Reading these comments reminds one of the accuracy of the Jewish director David Mamet’s observation that: “Hollywood movies are profoundly, genetically Judaic; the product, via the minds of their creators, of certain distinctive racial traits that arose in the ghettos of Eastern Europe and transported themselves to Beverly Hills.” Mamet believes two of these traits, indifference to (and, indeed, contempt for) wider non-Jewish social norms and high intelligence, combined with a form of autism known as Asperger’s Syndrome, which “has its highest prevalence among Ashkenazi Jews and their descendants … sounds to me like a job description for a movie director.”
Explaining the prominence of Jews in her 2006 memoir Tiny Ladies in Shiny Pants, Soloway again echoed the late radical Jewish feminist Andrea Dworkin, maintaining that, “the Jew is not just the Jew — it’s the scapegoat, it’s the other. My whole book is about feeling like the other, the other at summer camp, the other in the sorority, the other in every part of life.” Enthusiastically adhering to the longstanding Jewish ethno-political stance favoring the promotion sexual liberation among gentiles as a way to defuse “anti-Semitism,” Soloway says she opposes “the old-school feminists who [like Dworkin] are anti-porn” and is much more in sympathy with “the modern feminists who are pro-sex worker, pro-porn, pro-choice.”
As expected, Soloway’s Jewish identification and sympathies override her other widely-touted ideological commitments. Despite trumpeting and propagandizing the alleged virtues of “diversity,” she herself “is happily married to a Jewish man” and made sure she sent her son Isaac to a private Jewish day school. Asked in an interview why she did this, despite having written favourably of her parents’ decision to send her to a public school where she was one of the few non-African-American students, Soloway disingenuously claimed that: “It wasn’t really the plan. Part of it was that my son is allergic to peanuts and the school is a peanut free environment. Also, I wasn’t in a good public school district, otherwise I would have used the public school.”

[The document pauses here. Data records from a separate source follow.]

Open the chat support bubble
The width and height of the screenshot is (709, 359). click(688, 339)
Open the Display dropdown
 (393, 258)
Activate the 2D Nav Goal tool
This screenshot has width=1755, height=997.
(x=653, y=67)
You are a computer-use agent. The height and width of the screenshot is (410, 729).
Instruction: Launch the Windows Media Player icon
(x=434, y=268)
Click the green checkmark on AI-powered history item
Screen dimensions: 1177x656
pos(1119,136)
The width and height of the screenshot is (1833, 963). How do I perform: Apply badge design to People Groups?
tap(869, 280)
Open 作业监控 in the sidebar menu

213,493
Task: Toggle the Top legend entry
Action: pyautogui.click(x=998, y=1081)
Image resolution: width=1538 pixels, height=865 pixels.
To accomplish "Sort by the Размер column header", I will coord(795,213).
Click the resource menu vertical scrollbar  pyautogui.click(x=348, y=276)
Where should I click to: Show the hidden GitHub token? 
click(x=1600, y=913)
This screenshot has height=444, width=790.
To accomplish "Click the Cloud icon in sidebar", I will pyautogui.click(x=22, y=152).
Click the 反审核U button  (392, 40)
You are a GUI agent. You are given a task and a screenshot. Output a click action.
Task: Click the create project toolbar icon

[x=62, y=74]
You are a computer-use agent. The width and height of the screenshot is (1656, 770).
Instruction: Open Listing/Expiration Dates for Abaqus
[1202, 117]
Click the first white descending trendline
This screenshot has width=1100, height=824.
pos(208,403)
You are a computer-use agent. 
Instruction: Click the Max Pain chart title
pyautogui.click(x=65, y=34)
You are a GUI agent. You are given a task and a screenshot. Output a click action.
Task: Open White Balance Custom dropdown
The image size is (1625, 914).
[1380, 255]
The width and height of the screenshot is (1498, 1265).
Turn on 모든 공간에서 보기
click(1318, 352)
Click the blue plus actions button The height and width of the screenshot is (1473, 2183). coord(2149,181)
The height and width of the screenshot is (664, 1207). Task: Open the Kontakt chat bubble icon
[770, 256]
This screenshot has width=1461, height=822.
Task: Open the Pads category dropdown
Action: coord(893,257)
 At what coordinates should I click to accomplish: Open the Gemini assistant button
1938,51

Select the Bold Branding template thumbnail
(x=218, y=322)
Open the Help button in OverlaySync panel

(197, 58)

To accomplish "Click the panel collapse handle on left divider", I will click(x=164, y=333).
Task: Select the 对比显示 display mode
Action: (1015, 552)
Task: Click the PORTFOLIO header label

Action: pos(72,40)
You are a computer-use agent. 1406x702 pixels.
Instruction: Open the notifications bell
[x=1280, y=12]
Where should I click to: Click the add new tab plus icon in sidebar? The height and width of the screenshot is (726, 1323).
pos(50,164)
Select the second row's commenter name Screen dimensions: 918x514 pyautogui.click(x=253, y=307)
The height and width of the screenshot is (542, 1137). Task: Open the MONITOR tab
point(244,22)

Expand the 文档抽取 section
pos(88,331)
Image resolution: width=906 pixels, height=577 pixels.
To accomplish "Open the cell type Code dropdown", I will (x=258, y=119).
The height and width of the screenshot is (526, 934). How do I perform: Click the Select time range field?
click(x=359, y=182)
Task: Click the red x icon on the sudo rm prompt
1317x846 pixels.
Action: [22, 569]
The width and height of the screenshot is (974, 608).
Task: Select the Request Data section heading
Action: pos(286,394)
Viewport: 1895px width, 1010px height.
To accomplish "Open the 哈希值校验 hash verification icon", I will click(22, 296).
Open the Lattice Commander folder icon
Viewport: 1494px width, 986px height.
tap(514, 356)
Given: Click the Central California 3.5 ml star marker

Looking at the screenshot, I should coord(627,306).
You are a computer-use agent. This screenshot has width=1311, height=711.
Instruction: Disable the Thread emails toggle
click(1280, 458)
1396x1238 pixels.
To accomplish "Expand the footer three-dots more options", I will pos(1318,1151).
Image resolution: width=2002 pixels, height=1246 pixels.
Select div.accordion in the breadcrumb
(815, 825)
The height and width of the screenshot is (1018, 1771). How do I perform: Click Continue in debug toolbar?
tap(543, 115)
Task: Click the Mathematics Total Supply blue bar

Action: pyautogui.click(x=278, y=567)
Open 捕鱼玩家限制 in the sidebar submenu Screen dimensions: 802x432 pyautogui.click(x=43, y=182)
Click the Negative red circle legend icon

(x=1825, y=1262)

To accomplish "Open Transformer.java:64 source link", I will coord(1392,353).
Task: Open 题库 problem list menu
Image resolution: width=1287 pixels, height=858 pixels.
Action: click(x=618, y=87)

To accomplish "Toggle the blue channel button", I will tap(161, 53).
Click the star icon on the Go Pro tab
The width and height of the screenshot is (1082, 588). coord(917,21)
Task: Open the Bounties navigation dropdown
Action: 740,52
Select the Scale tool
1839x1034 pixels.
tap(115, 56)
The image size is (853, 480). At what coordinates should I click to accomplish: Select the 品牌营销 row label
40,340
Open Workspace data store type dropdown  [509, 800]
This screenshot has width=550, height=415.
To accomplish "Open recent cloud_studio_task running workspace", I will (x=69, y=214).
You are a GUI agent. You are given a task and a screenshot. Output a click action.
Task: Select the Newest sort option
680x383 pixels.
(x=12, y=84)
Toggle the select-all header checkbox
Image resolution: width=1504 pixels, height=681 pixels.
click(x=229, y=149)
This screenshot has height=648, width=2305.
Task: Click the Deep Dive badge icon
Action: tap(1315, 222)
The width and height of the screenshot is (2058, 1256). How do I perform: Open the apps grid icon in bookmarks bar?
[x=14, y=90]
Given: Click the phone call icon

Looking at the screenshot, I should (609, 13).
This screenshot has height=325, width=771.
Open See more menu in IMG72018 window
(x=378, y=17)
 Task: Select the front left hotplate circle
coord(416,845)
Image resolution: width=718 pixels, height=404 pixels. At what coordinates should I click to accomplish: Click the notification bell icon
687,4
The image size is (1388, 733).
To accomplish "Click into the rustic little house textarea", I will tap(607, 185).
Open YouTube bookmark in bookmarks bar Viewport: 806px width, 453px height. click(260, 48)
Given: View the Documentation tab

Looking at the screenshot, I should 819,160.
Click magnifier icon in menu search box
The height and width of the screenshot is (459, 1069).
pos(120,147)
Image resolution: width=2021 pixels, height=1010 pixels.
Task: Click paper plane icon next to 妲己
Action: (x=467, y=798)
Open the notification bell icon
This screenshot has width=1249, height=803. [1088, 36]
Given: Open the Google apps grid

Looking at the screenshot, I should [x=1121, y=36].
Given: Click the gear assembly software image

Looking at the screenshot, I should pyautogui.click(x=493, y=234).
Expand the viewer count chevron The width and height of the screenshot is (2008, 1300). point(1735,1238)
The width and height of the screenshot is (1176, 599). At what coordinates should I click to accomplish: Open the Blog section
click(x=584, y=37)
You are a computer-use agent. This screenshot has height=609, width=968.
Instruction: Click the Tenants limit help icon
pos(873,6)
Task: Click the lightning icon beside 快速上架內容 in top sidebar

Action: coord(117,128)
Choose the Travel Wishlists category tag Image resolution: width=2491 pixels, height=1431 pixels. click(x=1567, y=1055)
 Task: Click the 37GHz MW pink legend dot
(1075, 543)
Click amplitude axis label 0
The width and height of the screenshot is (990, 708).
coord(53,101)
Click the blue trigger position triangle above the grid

It was while she was in the process of looking for a nursery school for her son that Soloway claims that she “rediscovered her Jewishness.” After walking into the Temple Israel in Hollywood she “knew immediately that this was where I want to be. After that I sort of rediscovered the tribe. I love being a community organizer and became very active with the East Side Jews and Reboot.” A decade ago Soloway went on retreat with Reboot, an organization that, in its own parlance, brings together “Jewishly unconnected cultural creatives.” It had a major impact on her and led to her starting, with other Rebooters, a group called East Side Jews, which gathers in the Silver Lake area of Los Angeles to conduct Jewish rituals like Shabbat dinners and tashlich. Most importantly, it provides an opportunity for some good old fashioned Jewish ethnic networking. Soloway has noted that many of the writers on Transparent are people she met through Reboot and East Side Jews.
End of Part 1
[i] Kevin MacDonald, The Culture of Critique: An Evolutionary Analysis of Jewish Involvement in Twentieth‑Century Intellectual and Political Movements, (Westport, CT: Praeger, Revised Paperback edition, 2001), 170.
[ii] Harry Brod & Michael Kaufman, Theorizing Masculinities (Thousand Oaks, CA; Sage, 1994), 29.
[iii] MacDonald, Culture of Critique, 174; 177.